**PASSAGE**
=== Begin Enclosure ===
Journal of
Plant Breeding and Crop Science

  • Abbreviation: J. Plant Breed. Crop Sci.
  • Language: English
  • ISSN: 2006-9758
  • DOI: 10.5897/JPBCS
  • Start Year: 2009
  • Published Articles: 423

Full Length Research Paper

Genetic variability of some chickpea (Cicer arietinum L.) genotypes and correlation among yield and related traits in humid tropics of southern Ethiopia

Mieso Keweti Shengu
  • Mieso Keweti Shengu
  • Department of Plant Science, College of Agriculture and Natural Resources, Dilla University, P.O. Box 419, Dilla, Ethiopia.
  • Google Scholar
Dereje Hirpa
  • Dereje Hirpa
  • Department of Plant Science, College of Agriculture and Natural Resources, Dilla University, P.O. Box 419, Dilla, Ethiopia.
  • Google Scholar
Zenabu Wolde
  • Zenabu Wolde
  • Department of Plant Science, College of Agriculture and Natural Resources, Dilla University, P.O. Box 419, Dilla, Ethiopia.
=== End Enclosure ===
**WHAT YOU SHOULD DO**
According to the journal page above, what is the ISSN of the Journal of Plant Breeding and Crop Science?

**RECORD EXTRACTS**
=== Begin Enclosure ===
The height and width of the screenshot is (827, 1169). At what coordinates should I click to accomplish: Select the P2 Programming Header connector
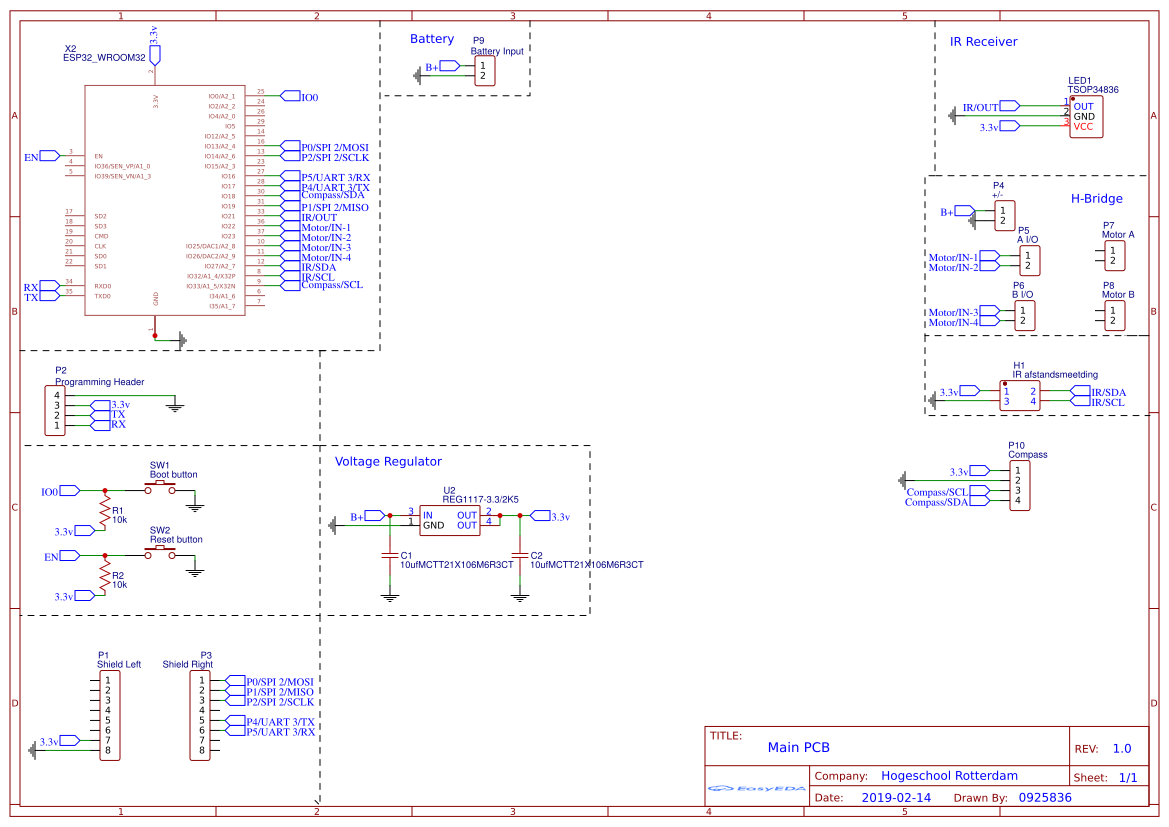[x=56, y=410]
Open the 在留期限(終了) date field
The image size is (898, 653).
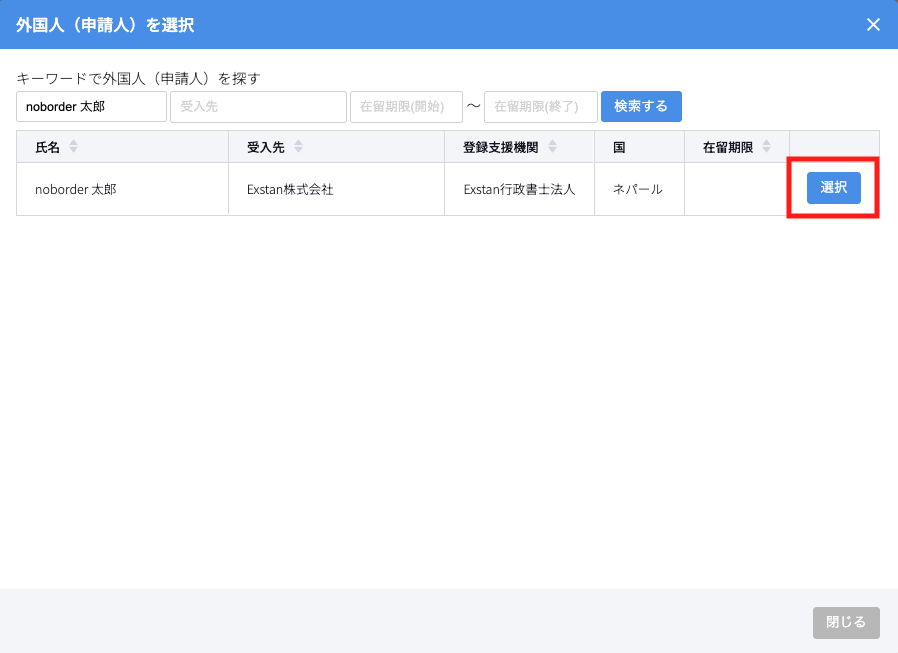[540, 107]
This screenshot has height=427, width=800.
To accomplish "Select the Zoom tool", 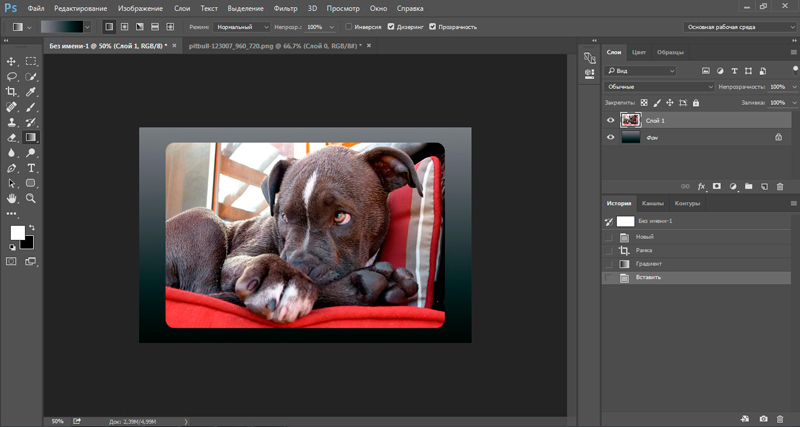I will (x=31, y=198).
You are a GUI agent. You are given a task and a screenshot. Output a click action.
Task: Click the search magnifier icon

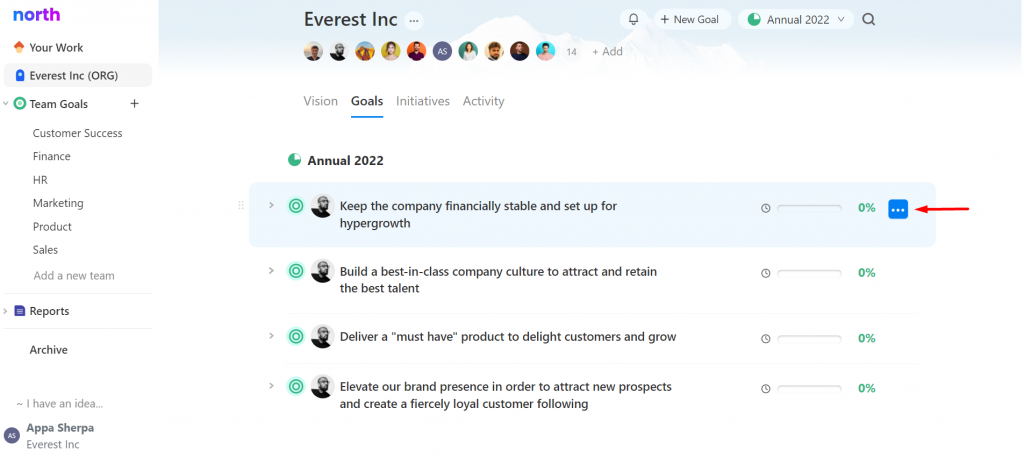pos(869,20)
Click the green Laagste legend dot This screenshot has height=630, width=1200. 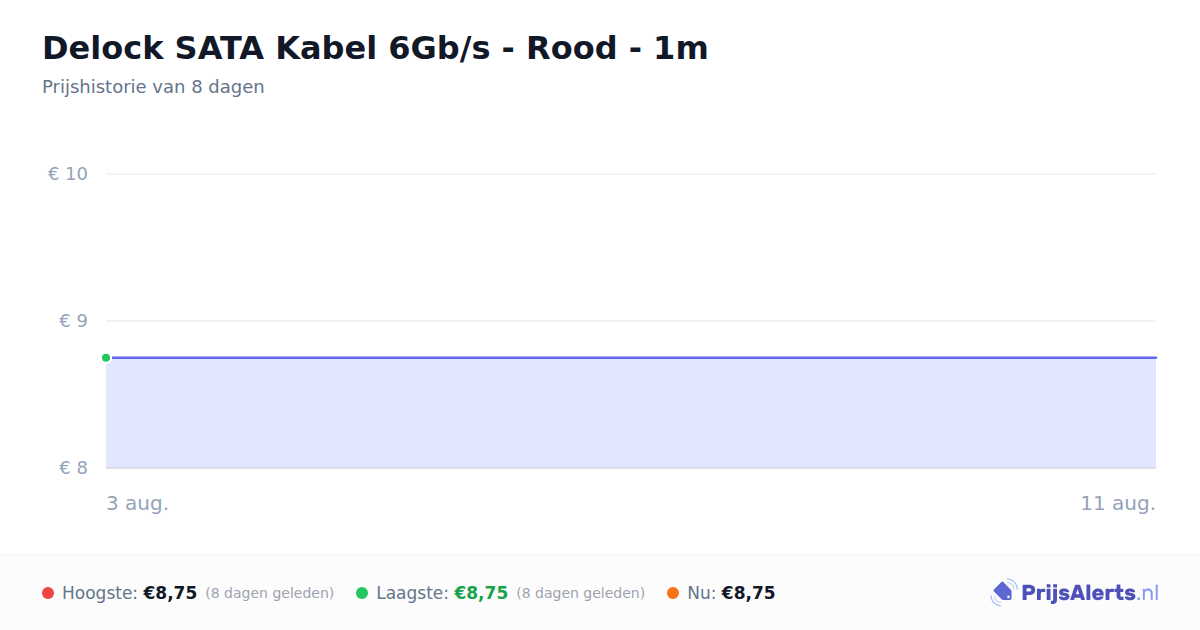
=== End Enclosure ===
**YOUR RESPONSE**
2006-9758